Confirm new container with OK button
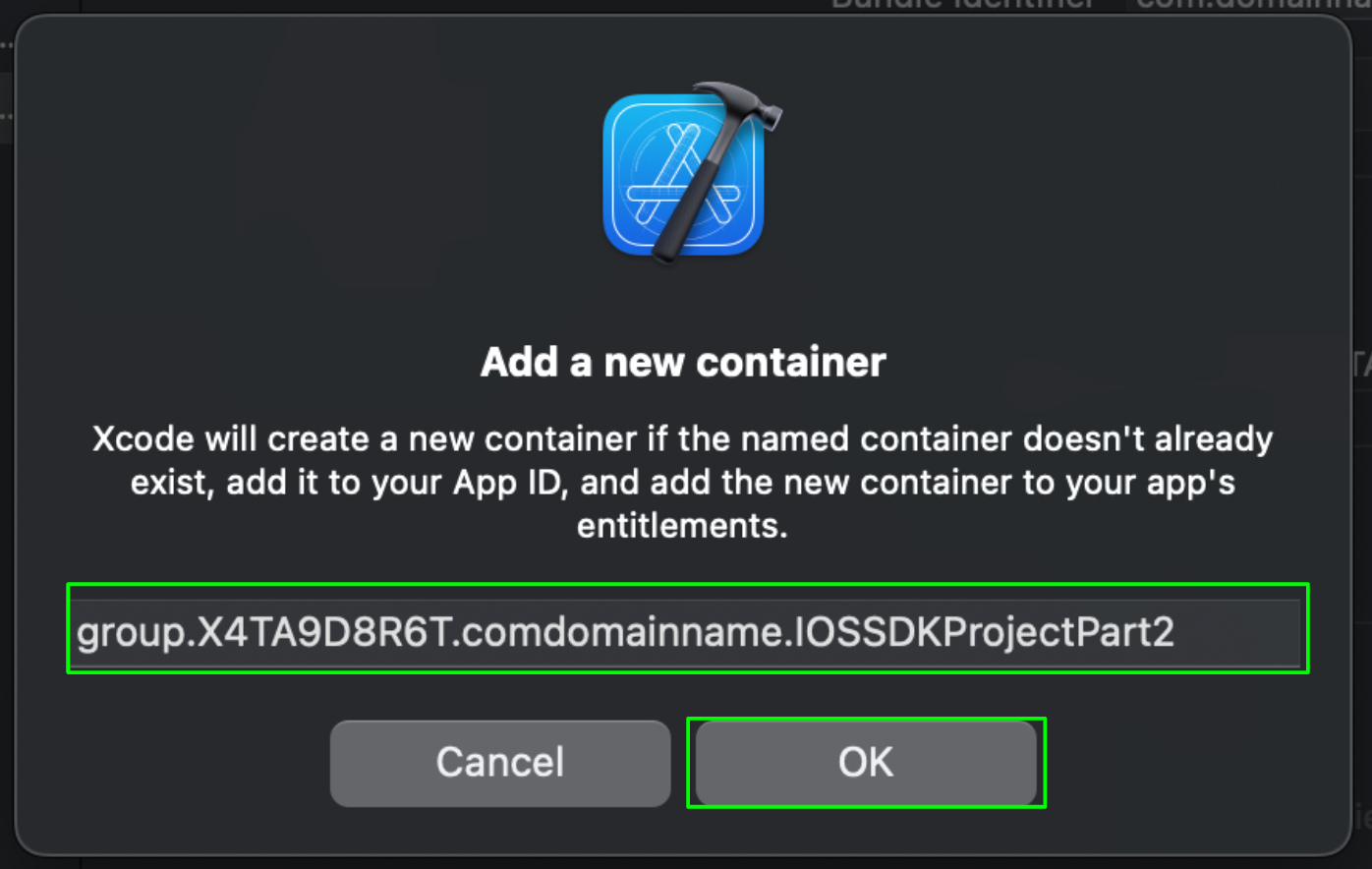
==
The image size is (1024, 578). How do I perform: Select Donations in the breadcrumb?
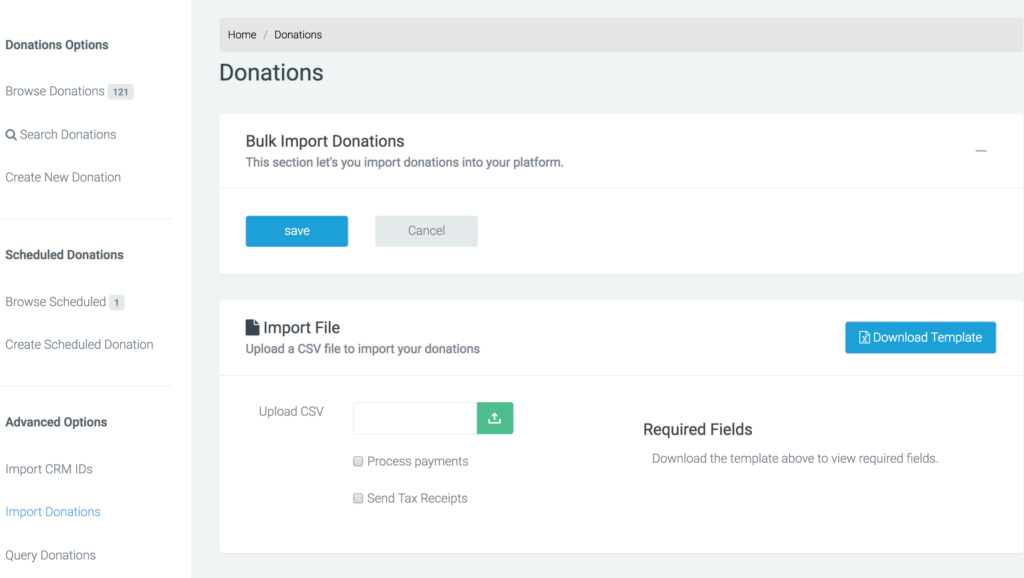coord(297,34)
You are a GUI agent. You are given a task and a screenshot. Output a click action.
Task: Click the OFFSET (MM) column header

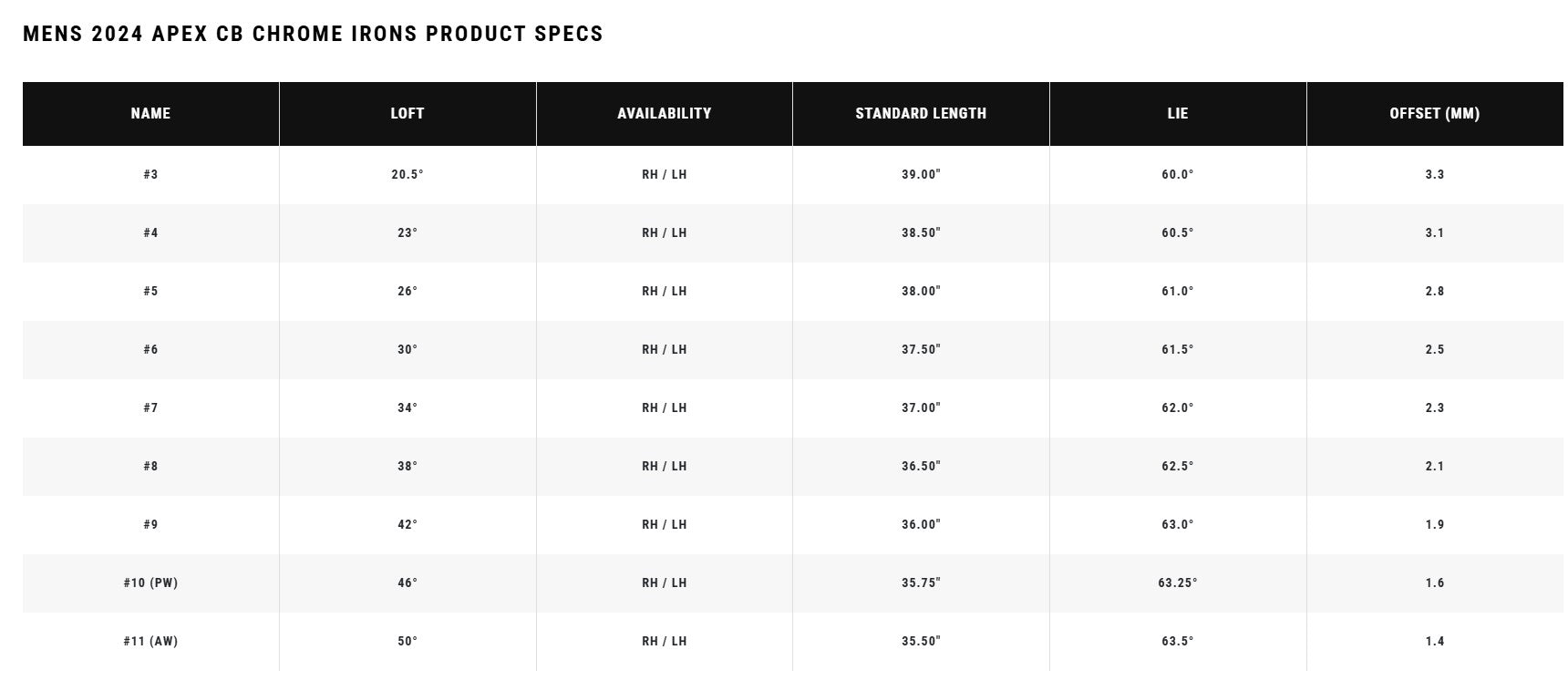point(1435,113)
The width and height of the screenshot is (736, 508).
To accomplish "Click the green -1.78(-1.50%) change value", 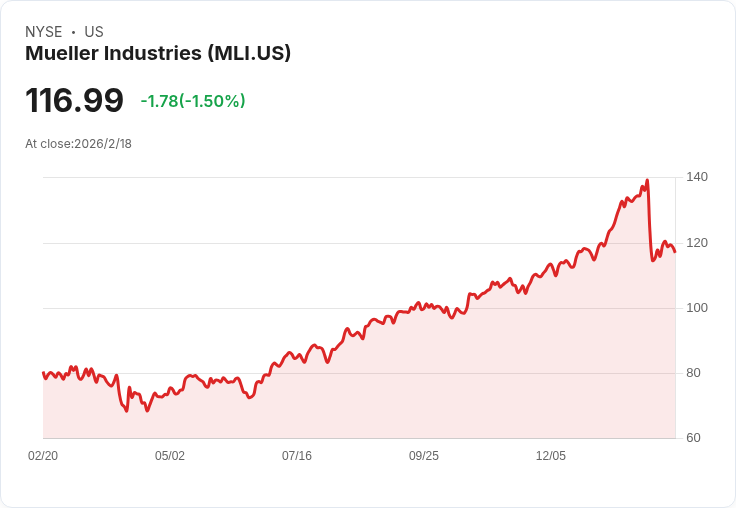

**WHAT THE TASK ASKS**
With "screenshot" as the string to find, copy every line of the records that holds it.

**RESPONSE**
You are a GUI agent. You are given a task and a screenshot. Output a click action.
The width and height of the screenshot is (736, 508).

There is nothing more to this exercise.